Top of RECORDS FOR THE TASK
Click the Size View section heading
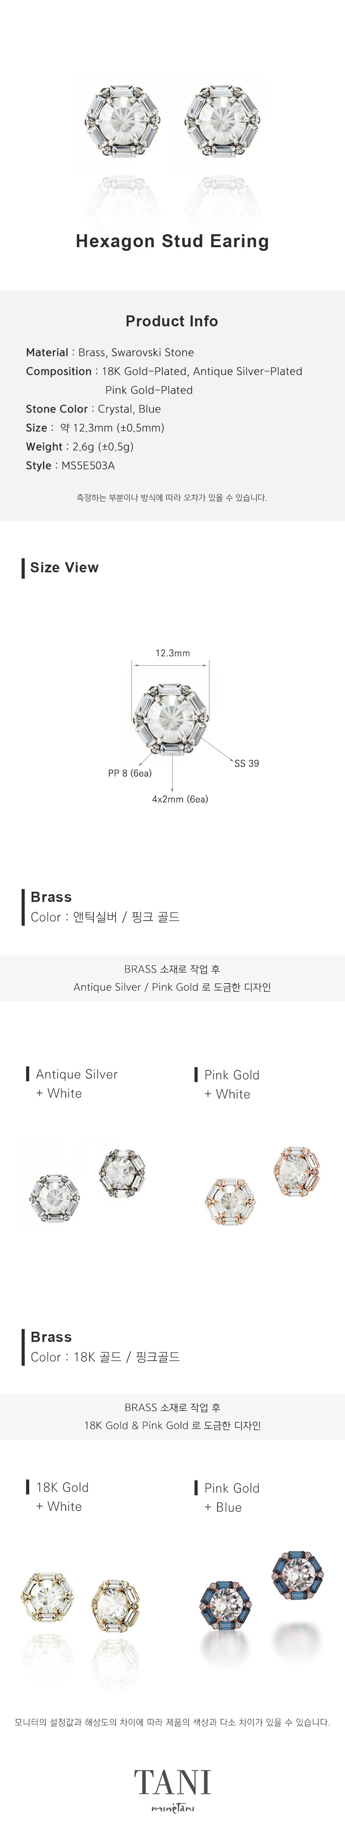This screenshot has width=345, height=1844. pyautogui.click(x=64, y=568)
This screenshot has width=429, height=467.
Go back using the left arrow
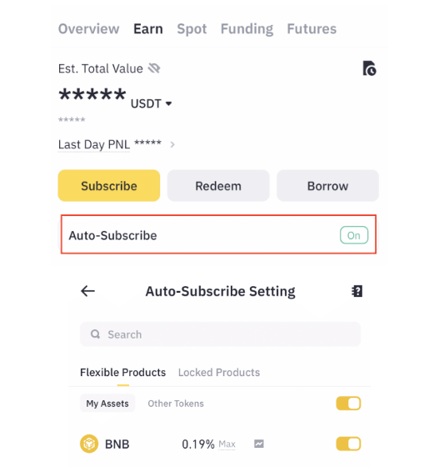click(x=87, y=291)
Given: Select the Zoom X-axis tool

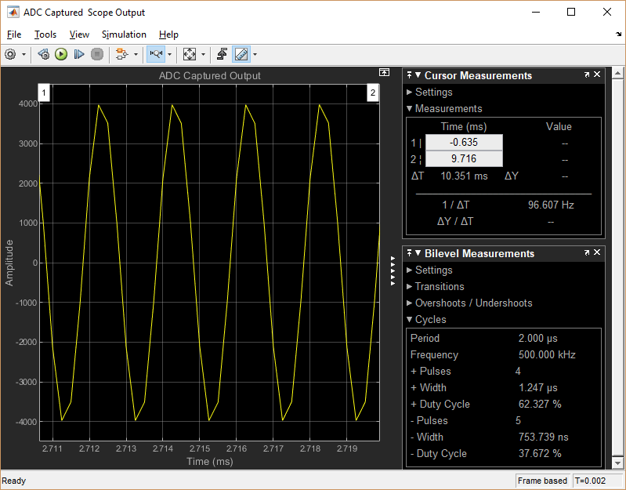Looking at the screenshot, I should pos(155,54).
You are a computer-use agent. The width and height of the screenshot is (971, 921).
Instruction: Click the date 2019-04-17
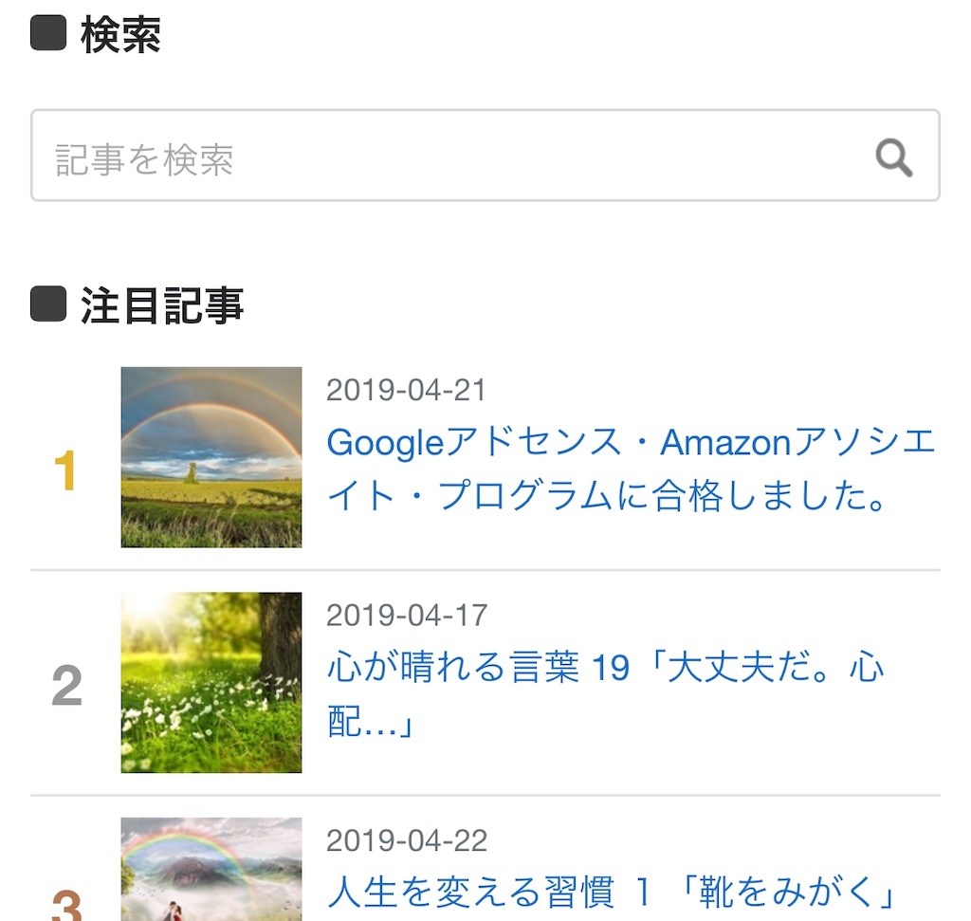406,615
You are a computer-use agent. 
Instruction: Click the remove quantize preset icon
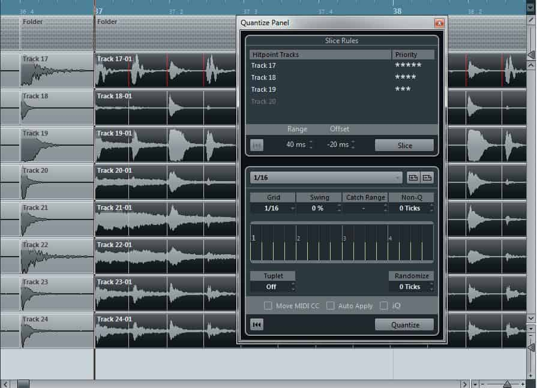click(427, 178)
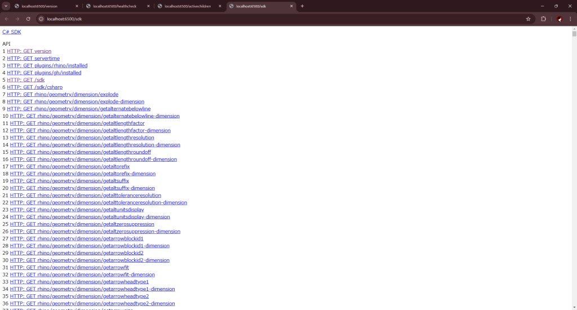Click the vertical scrollbar up arrow
Image resolution: width=577 pixels, height=310 pixels.
tap(574, 29)
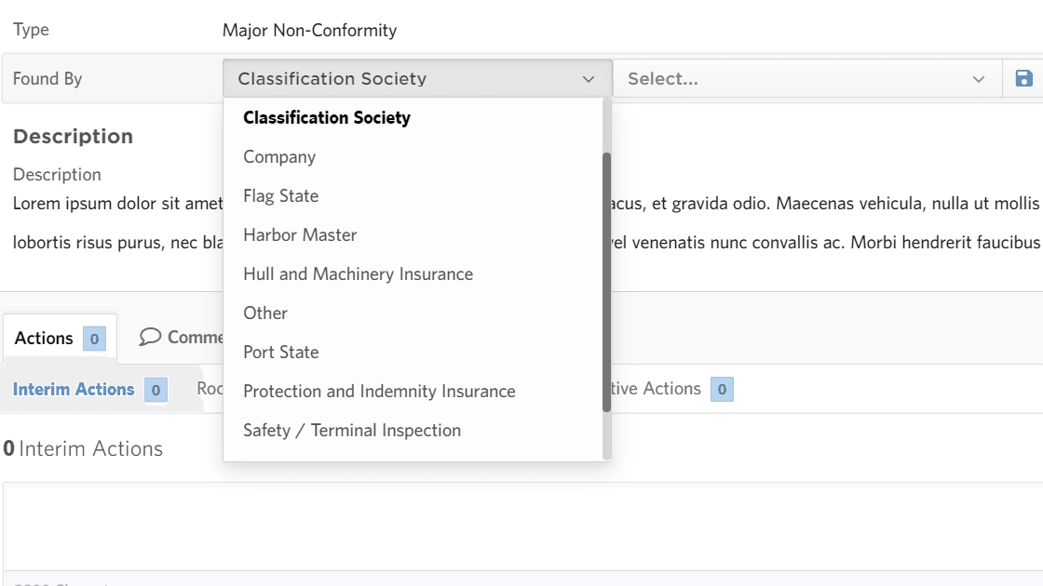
Bottom of RECORDS FOR THE TASK
* **TASK DIRECTIONS**
The reply has to reproduce every line above verbatim and contain no pictures.

* **RESPONSE TO THIS EXERCISE**
Click the Size View section heading
This screenshot has width=345, height=1844. pyautogui.click(x=64, y=568)
This screenshot has width=429, height=467.
Go back using the left arrow
click(x=87, y=291)
Given: Select the Zoom X-axis tool

Looking at the screenshot, I should pos(155,54).
You are a computer-use agent. The width and height of the screenshot is (971, 921).
Instruction: Click the date 2019-04-17
406,615
You are a computer-use agent. 
Instruction: Click the remove quantize preset icon
click(427, 178)
Click the vertical scrollbar up arrow
Image resolution: width=577 pixels, height=310 pixels.
tap(574, 29)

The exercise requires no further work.